MST Systems is on hand in a cabin for scoring graphics for Sky Sports, Golf Channel, and the world feed. A team of 17 makes use of 15 ChyronHego graphics channels and three Vizrt graphics channels, as well as bespoke software to drive different graphics systems from a single laptop. NBC Sports has its own ChyronHego graphics operations for its network coverage.
An RF-camera cabin onsite handles all the control and transmission needs of 25 RF cameras on the course (five systems are owned and operated by CTV, 20 by CTV sister company Broadcast RF). An RF-audio cabin handles 72 channels of duplexed communications, 49 high-power radio mics, and 40 additional wireless mics as well as frequency coordination.
OB6 is on hand for the Sky Sports coverage of The Open Zone alongside a Telegenic truck that is part of Sky’s ongoing ETP golf coverage.
NBC Sports is also making use of CTV OB units. OB9 handles audio communications and the audio-effects mix, ChyronHego Mosaic graphics operations, and the racking and shading of the 24 cameras. OB7, which arrived at the Open straight from the Scottish Open, handles early-morning transmission for the Golf Channel, and OB1 is a full production area for Golf Channel.
“Previously, they only had six cameras,” says Greig, “but, this year, they have 12 as the studio and range operations have expanded.”
As always, event operations are constantly in motion, responding to the needs of onsite broadcasters as well as to changing conditions. Earlier this week, one of the railcams planned for the 10th green was moved to the fifth green, which provides a more dramatic shot of the Atlantic Ocean and surrounding countryside.

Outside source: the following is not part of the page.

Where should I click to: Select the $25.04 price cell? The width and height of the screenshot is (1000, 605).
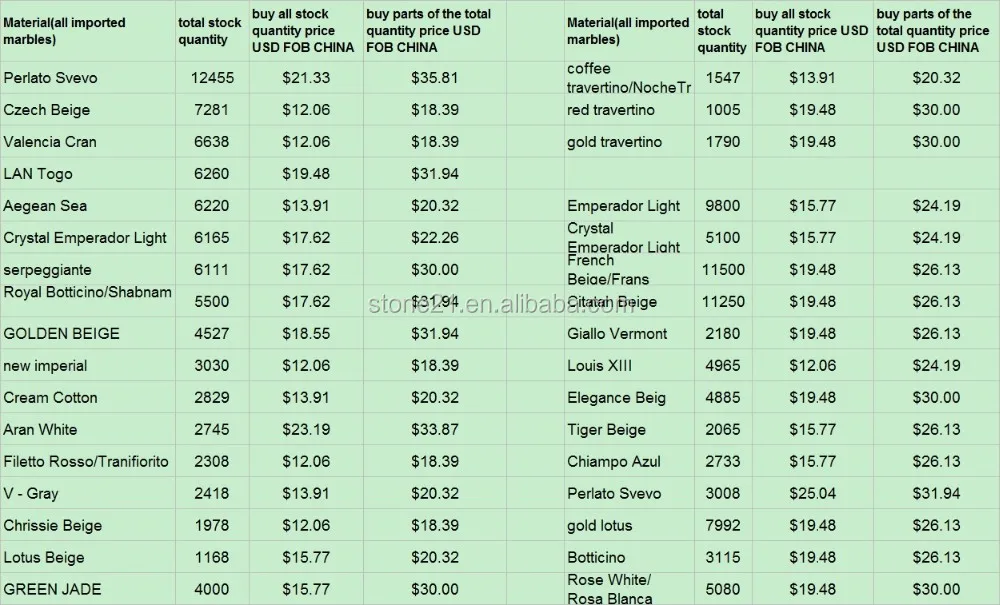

“The hard part is, you have to be completely versatile but also lock things down because it’s a complex system,” Greig explains. “We have had a few workflow bottlenecks as we want to deliver things faster but we can’t because signals have to go through certain routes. So, next year, we want to spread the load a bit. Like any large production, it’s ever evolving and you never quite finish as there are always tweaks to be done.”